If a firm relies on AI-generated outputs without appropriate validation, the resulting dispute may look less like a technology incident and more like a governance failure.
AI and automation in particular raise difficult questions of liability, intellectual property ownership, and protection of confidentiality and privilege. Parties may disagree about who owns the underlying data, whether training data was lawfully used, whether outputs infringe third-party rights, and whether contractual warranties accurately described system performance or limitations.
In many cases, the real issue will be not just whether AI performed poorly, but whether the organisation had adequate human oversight, documentation and incident response processes. That makes AI governance in particular a dispute-prevention issue as much as an innovation issue.
Hong Kong has emerged as a hotspot for new technology companies, driven by its strategic position as a gateway between the Chinese mainland and global markets, business-friendly environment, strong financial infrastructure and a vibrant startup ecosystem supported by government initiatives such as Cyberport and the Hong Kong Science and Technology Parks.
It is a natural consequence, therefore, that we are seeing a significant uptick in corporate and company law disputes in Hong Kong
In particular, shareholder and joint venture disputes are booming in Hong Kong, often involving offshore jurisdictions, due to common corporate structures where the Holdco is incorporated offshore and the opco/propco entities are incorporated onshore.
HKIAC and the HK courts are awash with disputes focusing on minority protections, control disputes, fraud, related-party transactions and breaches of non-compete provisions, information asymmetries, redemption and vesting matters, capital allocation, and the handling of strategic risks. These trends are being driven by the speed of innovation, macroeconomic pressure and geopolitical tensions (which are having a particular relevance to technology and technology-related companies given the global technology race).

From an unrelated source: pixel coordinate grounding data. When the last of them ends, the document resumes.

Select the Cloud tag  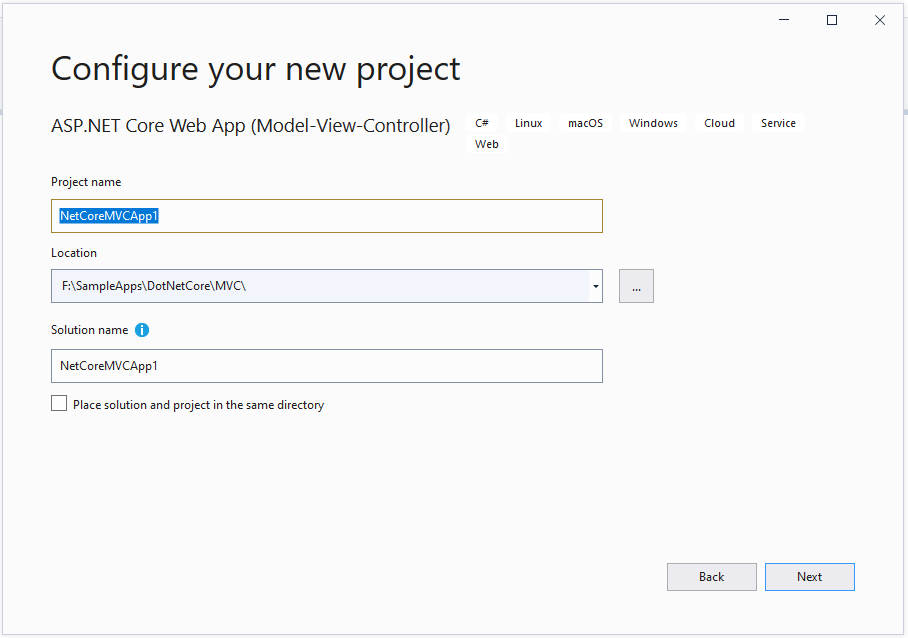point(719,123)
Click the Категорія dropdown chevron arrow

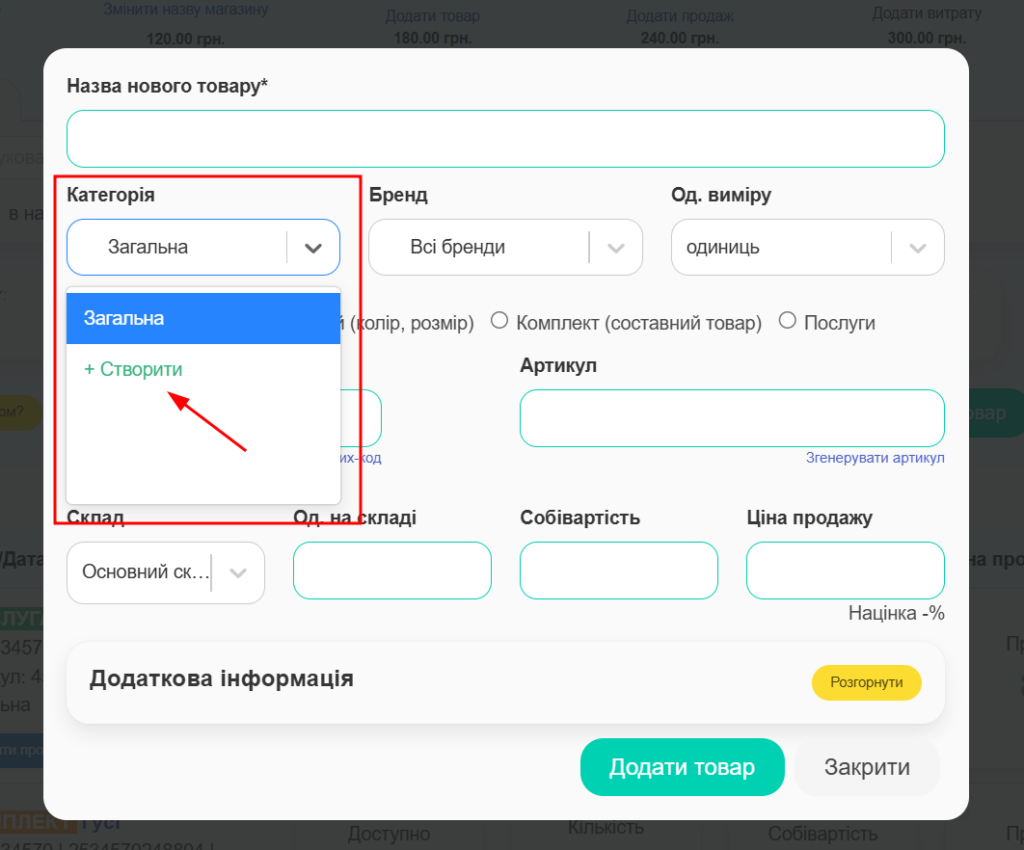click(x=314, y=247)
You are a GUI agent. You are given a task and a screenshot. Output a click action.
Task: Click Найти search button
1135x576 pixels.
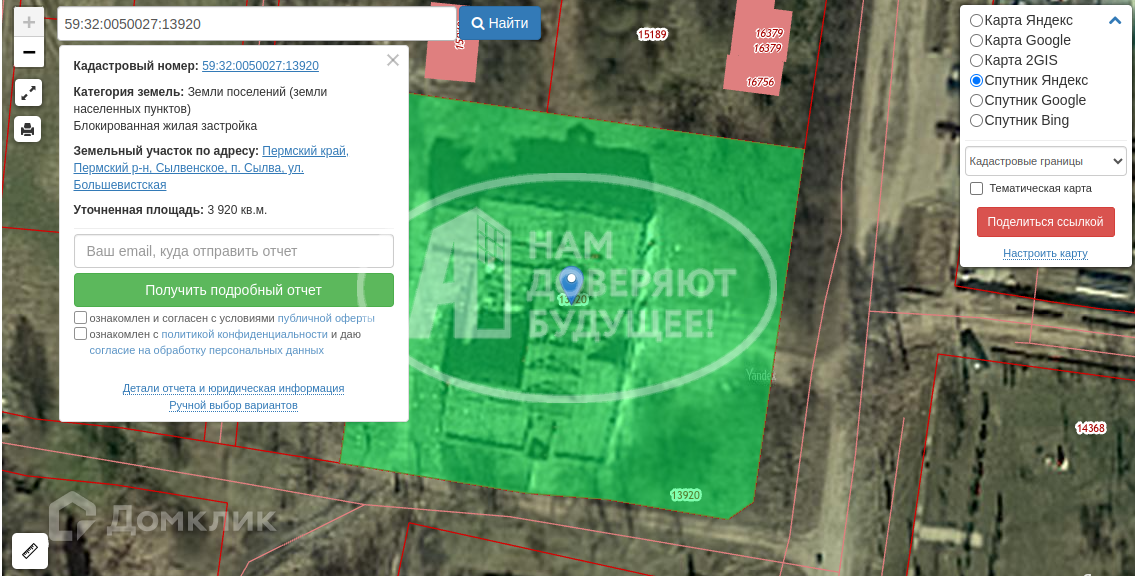tap(499, 23)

Regulatory activity: An extra layer of risk
Part of the reason for this is that companies face growing obligations around governance, disclosure, anti-money laundering, sanctions screening, data handling and sustainability-related reporting. These obligations do not merely increase administrative burden; they also widen the scope for challenge when expectations are not met, documents are incomplete, or disclosures are alleged to be misleading.

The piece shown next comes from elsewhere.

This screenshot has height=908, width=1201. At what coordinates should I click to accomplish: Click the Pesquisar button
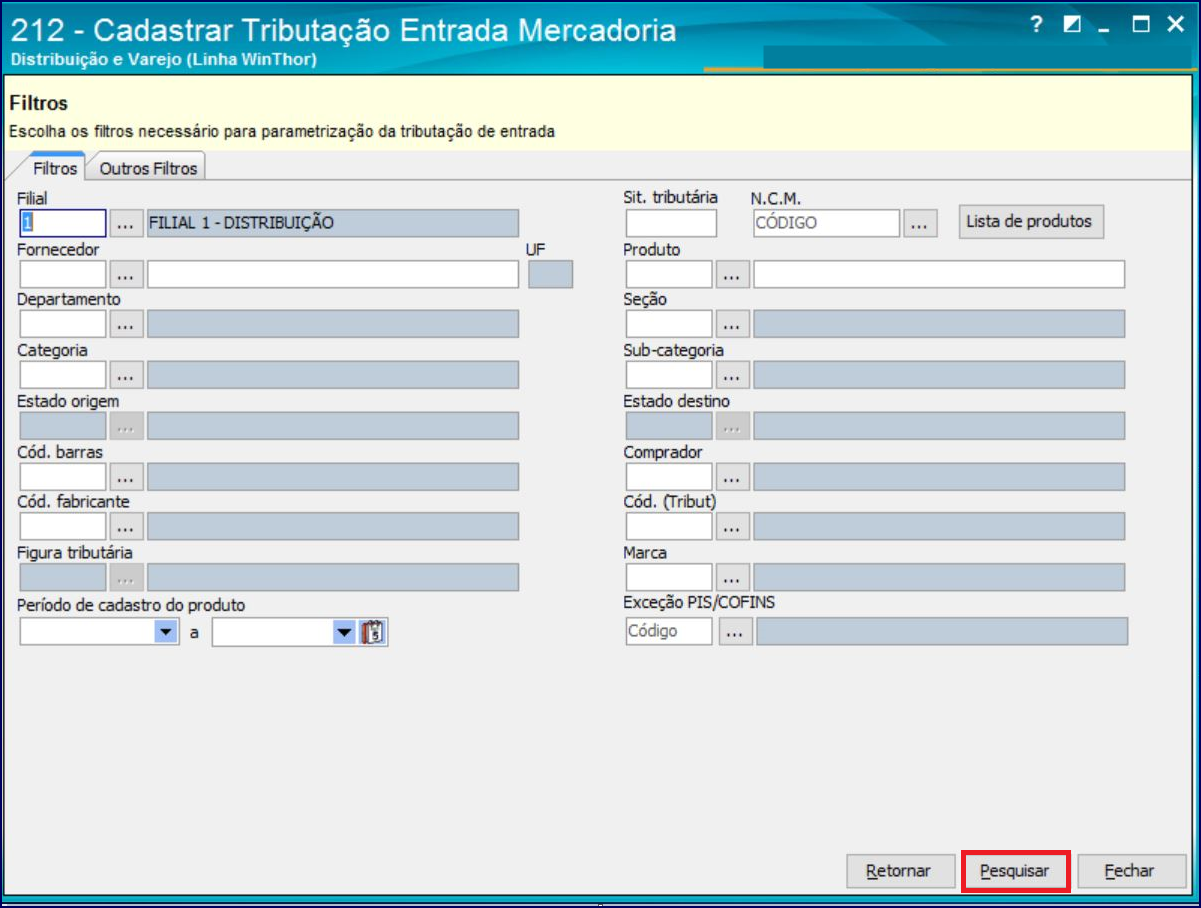point(1015,871)
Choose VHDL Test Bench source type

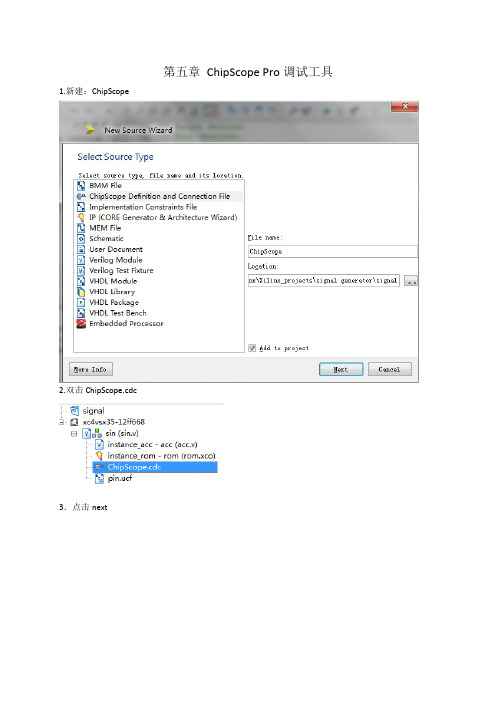click(x=118, y=313)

Hong Kong’s regulatory environment has been active in 2026, with authorities intensifying oversight across virtual assets, listed companies, and market conduct. Recent moves have included the advancement of new licensing regimes for virtual asset dealing and custody, the granting of stablecoin issuer licences under the Stablecoins Ordinance, and continued disciplinary actions by HKEX against issuers and directors for rule breaches and governance failures.

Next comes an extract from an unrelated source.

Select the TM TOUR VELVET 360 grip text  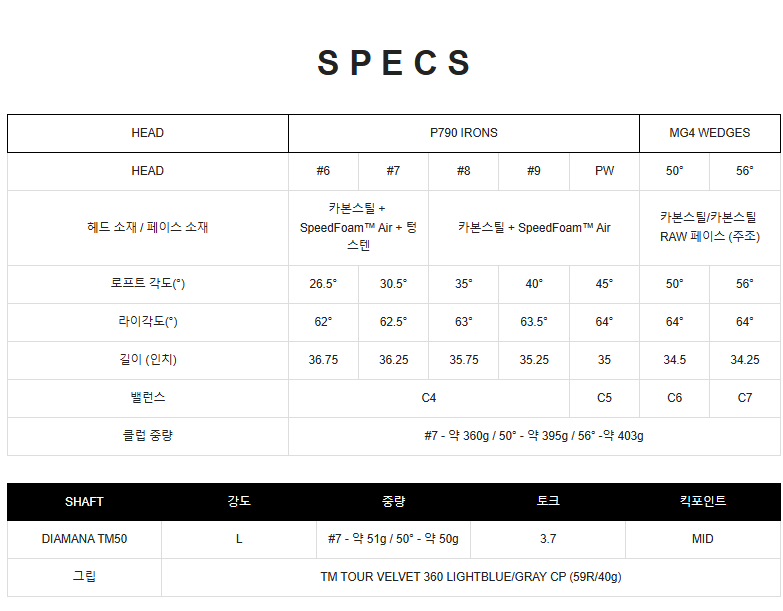point(471,577)
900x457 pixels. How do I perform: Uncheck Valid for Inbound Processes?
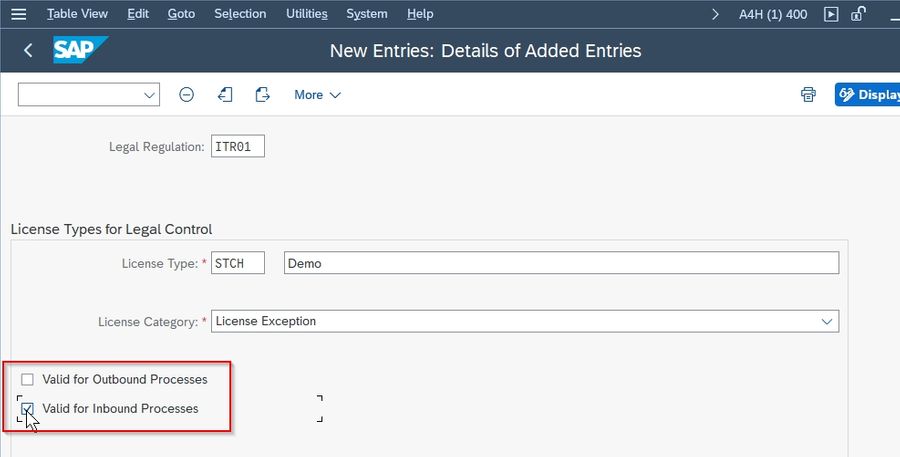(x=27, y=409)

Both the HKMA and the Securities and Futures Commission (SFC) are pushing ahead with market oversight and rule-making. In recent weeks, the two regulators jointly consulted on amendments to the OTC derivatives clearing rules, whilst the SFC separately advanced new measures on virtual assets, including circulars on stablecoin-related services and funds with virtual-asset exposure; the HKMA has also continued to act on conduct and compliance issues, including fraud alerts and enforcement matters involving regulated institutions.
Hong Kong’s position as an international finance centre and a hub for digitalisation and future-facing technologies will continue to shape its disputes landscape as regulation and the law seek to keep pace with innovation.
The increasing internationalisation of its disputes market is a reflection of its global importance and influence, and that trend will no doubt continue, as HKIAC’s prominence and the proposed International Commercial Court will testify.